DEMOKRASİ GÜNLÜK KARARNAMELERLE SAĞLANAMAZ
Demokrasinin ilk basamağı yerel yönetim birimledir. Seçilmişlerin yerine kamu görevlilerinin atanması, haksızlıktır ,hukuksuzluktur ve demokratik hiç bir yönü yoktur.
Demokrasi, kamu siyasetinin ve yönetim erkinin aldığı temel kararlara, halkın tümünün olumlu ya da olumsuz olarak dahil olabildiği, etki edebildiği bir siyasal sistemdir.
Demokrasi, toplumun tarihsel deneyimlerine ve iradesine dayanan demokratik katılımcı bir düzendir. Kitlelerin kandırılma çabasına, farklı algıların yaratılmasına, yalan ve talan üzerine diktanın inşa etme çalışmalarına yönelen güce karşı toplumsal dinamiklerin harekete geçmesidir.
Demokrasilerde, düşüncelerin çeşitliliği ve çoğulculuk esastır. Çeşitliliklere ve farklılıklara saygı duyulması, çoğunluğun azınlıkların üzerinde baskı yapmasının önlenmesi demokrasiyi öteki rejimlerden ayrı tutmaktadır.

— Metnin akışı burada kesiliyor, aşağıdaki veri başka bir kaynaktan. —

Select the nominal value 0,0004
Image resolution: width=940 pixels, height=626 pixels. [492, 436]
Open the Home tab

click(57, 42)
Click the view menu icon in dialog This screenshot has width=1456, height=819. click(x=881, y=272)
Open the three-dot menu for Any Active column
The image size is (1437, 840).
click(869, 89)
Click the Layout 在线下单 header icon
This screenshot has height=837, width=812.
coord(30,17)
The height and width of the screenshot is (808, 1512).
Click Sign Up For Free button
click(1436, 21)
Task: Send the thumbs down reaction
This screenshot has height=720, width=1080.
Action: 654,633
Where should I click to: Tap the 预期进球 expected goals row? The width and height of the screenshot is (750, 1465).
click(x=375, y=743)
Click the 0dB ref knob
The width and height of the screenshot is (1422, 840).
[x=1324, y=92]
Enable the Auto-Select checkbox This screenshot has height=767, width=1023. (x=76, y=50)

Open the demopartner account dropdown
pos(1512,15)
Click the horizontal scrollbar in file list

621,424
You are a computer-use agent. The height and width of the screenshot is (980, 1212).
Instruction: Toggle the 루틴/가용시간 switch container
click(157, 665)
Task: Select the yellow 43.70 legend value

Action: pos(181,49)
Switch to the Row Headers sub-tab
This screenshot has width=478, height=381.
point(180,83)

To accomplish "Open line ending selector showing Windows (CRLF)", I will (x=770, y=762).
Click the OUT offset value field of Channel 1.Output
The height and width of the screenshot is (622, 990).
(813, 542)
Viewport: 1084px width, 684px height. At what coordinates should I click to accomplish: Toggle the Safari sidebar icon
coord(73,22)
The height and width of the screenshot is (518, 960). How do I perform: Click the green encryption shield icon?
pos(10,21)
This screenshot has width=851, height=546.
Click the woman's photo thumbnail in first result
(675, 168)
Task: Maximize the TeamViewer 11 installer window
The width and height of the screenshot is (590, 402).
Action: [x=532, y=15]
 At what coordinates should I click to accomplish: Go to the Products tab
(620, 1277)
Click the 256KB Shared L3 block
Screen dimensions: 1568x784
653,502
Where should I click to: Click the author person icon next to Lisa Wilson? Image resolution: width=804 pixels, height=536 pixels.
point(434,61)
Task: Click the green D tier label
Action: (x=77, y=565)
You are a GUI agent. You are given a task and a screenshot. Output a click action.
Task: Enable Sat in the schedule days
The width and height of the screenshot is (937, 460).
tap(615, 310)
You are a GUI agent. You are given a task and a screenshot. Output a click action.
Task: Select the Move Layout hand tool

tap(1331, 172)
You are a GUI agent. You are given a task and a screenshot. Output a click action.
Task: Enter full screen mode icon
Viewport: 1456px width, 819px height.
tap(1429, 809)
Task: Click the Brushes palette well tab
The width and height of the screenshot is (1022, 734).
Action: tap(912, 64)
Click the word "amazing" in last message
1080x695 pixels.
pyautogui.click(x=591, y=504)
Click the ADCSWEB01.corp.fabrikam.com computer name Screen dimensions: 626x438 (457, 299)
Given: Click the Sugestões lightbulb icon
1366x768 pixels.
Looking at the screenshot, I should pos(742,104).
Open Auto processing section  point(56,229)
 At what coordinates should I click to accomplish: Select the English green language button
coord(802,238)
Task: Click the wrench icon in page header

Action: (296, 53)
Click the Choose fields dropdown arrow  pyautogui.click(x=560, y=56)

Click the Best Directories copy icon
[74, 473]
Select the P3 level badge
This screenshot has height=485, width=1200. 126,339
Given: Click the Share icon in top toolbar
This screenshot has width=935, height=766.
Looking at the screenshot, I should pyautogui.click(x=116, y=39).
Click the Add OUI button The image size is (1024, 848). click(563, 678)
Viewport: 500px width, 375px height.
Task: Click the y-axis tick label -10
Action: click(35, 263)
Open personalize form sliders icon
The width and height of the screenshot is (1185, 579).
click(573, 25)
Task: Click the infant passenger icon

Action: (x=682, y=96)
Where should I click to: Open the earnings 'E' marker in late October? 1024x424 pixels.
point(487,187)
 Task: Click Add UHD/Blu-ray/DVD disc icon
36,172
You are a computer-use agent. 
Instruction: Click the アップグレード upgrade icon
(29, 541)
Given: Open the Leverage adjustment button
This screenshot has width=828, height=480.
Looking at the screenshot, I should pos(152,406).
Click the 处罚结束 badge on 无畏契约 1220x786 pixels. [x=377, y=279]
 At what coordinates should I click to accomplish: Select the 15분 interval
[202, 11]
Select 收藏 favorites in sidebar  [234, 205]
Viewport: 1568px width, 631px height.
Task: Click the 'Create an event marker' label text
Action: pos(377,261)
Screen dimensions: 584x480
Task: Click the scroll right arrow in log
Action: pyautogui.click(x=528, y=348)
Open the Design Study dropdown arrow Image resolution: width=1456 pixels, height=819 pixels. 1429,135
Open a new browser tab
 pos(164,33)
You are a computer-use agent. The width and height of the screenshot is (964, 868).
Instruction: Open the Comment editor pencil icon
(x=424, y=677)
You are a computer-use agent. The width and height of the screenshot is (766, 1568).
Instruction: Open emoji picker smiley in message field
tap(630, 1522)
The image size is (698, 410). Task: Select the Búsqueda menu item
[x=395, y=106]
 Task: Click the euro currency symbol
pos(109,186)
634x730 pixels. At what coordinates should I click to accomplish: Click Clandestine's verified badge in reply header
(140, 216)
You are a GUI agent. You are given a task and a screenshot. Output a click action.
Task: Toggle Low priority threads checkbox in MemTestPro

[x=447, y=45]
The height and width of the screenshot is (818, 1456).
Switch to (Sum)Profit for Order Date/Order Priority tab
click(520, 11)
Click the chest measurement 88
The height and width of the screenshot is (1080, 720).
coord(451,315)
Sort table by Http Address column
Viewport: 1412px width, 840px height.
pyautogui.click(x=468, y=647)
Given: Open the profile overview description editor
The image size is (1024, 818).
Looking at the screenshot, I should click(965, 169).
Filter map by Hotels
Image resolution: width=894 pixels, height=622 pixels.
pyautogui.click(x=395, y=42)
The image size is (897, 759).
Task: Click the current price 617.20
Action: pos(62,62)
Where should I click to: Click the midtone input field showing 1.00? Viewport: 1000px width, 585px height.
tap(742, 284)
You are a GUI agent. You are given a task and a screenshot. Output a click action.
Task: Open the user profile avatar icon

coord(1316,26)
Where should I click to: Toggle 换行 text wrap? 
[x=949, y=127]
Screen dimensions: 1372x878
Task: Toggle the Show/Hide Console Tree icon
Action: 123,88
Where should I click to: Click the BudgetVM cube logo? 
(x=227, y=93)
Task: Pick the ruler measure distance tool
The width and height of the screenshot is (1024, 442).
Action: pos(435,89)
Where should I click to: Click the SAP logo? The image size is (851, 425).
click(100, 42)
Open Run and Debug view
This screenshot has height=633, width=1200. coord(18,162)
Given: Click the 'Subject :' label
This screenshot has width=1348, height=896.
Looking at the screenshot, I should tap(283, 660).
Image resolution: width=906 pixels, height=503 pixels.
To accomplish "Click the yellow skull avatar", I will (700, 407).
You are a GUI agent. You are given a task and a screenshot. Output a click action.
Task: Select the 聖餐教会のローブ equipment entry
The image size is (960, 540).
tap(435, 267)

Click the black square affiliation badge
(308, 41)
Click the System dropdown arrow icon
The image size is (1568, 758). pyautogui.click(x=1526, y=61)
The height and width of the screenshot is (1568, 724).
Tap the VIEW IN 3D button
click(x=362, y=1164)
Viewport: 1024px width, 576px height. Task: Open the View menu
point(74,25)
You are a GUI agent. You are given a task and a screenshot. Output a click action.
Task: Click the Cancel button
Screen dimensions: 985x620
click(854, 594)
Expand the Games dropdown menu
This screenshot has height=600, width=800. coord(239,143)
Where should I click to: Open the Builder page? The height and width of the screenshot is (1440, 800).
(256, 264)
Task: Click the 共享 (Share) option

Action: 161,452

Hükümet 15 Temmuz 2016 tarihinde olağanüstü hal ilan etmiş, olağanüstü halden sonra, Anayasa’nın 121. maddesine dayanarak birçok Kanun Hükmünde Kararname çıkarmış, 1 Eylül 2016 tarihinde yürürlüğe giren 674 sayılı Kanun Hükmünde Kararnameyle ‘Belediyelere Kayyum Atanmasını’ hakkıymış gibi bir uygulamaya dönüştürmüştür
Bu haksız ve hukuksuz uygulama, demokrasinin sağlanmasının ilk basamağını olan yerel yönetimlerin özüne zarar vermiş ve demokrasi ile asla bağdaşmamaktadır. Seçim ile işbaşına gelmiş belediye yöneticileri görevden alınmakta yerlerine kayyum atanarak, özelde yerel demokrasi, genelde ise demokrasi kavramının içini boşaltmıştır.
Baskıcı yasalarla, kendisine demokrasi alanı yarattığını düşünen hükümet her dönem olduğu gibi yine yanılmaktadır. Çünkü askeri müdahale, kalıtım, dış müdahale ya da darbeyle demokratik bir siyasal rejimin kurulamaz. Yapılacak ilk seçimlerde göreceğiz ki, gücü elinde bulunduran hiçbir organizasyon, günlük kararnamelerle farklı talep ve çıkarlarının toplumsal alanda karşılığı olamayacaktır.
Çoğunluğun gücü ile kendisini meşrulaştırmaya çalışan ve diğer toplumsal kesimleri sistem dışında bırakan hiçbir adımın adı da demokrasi olmayacaktır
Unutmayalım ki Anayasalardaki temel kural aynen şöyledir; tüm farklı kesimler halklar, çoğunluğu uyarma ve denetleme görevlerine her zaman sahiptir ve bu sahipliği seçimle kazanır ve bu asla devredilemez.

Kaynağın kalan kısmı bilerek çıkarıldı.